I sensed that the reporters on the call found it as curious as I did that Dell thinks this is new and worthy of a big announcement. Isn’t it always a company’s policy, in any interaction — by blog, telephone, or letter — to be open and honest?
They try to argue that blogs are new and they need to teach employees how to be ethical in their interaction with them. Said the leader of WOMMA: “We’re making it easy to be ethical.”
I think my mother made that easy when she told me not to lie. And she didn’t belong to any Association of Ethical Moms.

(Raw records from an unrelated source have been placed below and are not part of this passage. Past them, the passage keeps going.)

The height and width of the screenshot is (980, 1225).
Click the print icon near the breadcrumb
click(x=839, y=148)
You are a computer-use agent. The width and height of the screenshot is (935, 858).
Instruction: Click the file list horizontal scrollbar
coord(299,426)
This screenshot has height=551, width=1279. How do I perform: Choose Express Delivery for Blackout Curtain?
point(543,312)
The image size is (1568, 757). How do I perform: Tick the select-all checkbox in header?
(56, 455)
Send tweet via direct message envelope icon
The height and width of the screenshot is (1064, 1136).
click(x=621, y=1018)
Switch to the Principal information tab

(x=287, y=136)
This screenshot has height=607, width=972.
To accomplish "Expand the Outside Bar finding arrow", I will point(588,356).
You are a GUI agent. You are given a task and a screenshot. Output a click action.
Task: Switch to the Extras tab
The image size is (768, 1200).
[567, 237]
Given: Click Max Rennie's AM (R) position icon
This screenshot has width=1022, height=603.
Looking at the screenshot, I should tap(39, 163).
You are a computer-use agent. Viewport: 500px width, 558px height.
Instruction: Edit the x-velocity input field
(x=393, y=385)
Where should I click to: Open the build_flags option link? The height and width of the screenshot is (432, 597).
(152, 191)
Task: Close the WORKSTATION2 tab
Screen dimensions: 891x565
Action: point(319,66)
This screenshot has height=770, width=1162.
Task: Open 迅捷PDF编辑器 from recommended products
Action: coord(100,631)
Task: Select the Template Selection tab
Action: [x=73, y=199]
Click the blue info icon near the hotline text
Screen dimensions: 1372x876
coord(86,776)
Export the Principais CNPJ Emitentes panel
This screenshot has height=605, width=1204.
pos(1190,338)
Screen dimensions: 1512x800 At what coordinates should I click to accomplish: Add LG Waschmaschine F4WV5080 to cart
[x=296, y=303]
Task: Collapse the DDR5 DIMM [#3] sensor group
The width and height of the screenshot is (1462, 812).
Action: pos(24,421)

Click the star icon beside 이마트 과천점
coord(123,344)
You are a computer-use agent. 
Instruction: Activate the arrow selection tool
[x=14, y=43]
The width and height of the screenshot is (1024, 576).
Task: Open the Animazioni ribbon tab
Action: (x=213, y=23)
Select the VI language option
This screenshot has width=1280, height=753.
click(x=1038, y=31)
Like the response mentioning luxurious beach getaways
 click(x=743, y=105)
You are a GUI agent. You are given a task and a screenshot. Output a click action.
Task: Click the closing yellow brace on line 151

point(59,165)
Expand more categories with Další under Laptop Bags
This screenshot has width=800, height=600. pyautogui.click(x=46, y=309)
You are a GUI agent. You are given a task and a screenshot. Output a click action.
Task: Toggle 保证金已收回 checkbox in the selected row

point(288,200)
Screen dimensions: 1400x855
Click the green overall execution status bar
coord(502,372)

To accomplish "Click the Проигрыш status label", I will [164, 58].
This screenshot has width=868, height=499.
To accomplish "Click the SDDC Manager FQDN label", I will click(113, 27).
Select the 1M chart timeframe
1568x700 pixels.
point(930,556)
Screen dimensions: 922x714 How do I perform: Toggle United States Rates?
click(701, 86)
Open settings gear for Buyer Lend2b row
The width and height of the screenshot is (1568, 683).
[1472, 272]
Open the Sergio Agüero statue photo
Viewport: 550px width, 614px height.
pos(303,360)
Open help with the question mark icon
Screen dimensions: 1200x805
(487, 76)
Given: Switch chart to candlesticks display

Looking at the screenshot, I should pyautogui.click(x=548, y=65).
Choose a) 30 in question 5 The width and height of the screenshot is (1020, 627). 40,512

In fact, I think it’s possibly dangerous to put up this elaborate construct of policies and guidelines and toolkits and announcements. The message to employees should be as simple as this:
Tell the truth.
Now I didn’t want to drag Dell through glass over my blog encounters with them and their ad agency. But on the call, I did ask — twice — what they have learned from their interaction with blogs, reminding them of what Dwight Silverman learned when they told him their policy toward blogs was “look, don’t touch.” I saw after the call that on the Dell blog, in a post that went up at that moment, Lionel Menchaca acknowledged that past: “Dell Hell happened just over year ago and while we’re pleased with some of the progress we’ve made so far, we know we’ve just scratched the surface.” Good on him.
On the call, though, the executives would not acknowledge that past or any lessons in any way. They kept insisting that this announcement was “not reactive but proactive” and that they were taking a “proactive leadership position.” (I hate that corporatespeak.) And that’s too bad, because a moment of honesty about Dell’s lessons might be more helpful to other companies than a hundred bullets on an ethics policy.
I also asked, by the way, about employees blogging and they said that employees could blog now and, in response to the question, they said that executives will blog, including Michael Dell. I look forward to linking to him.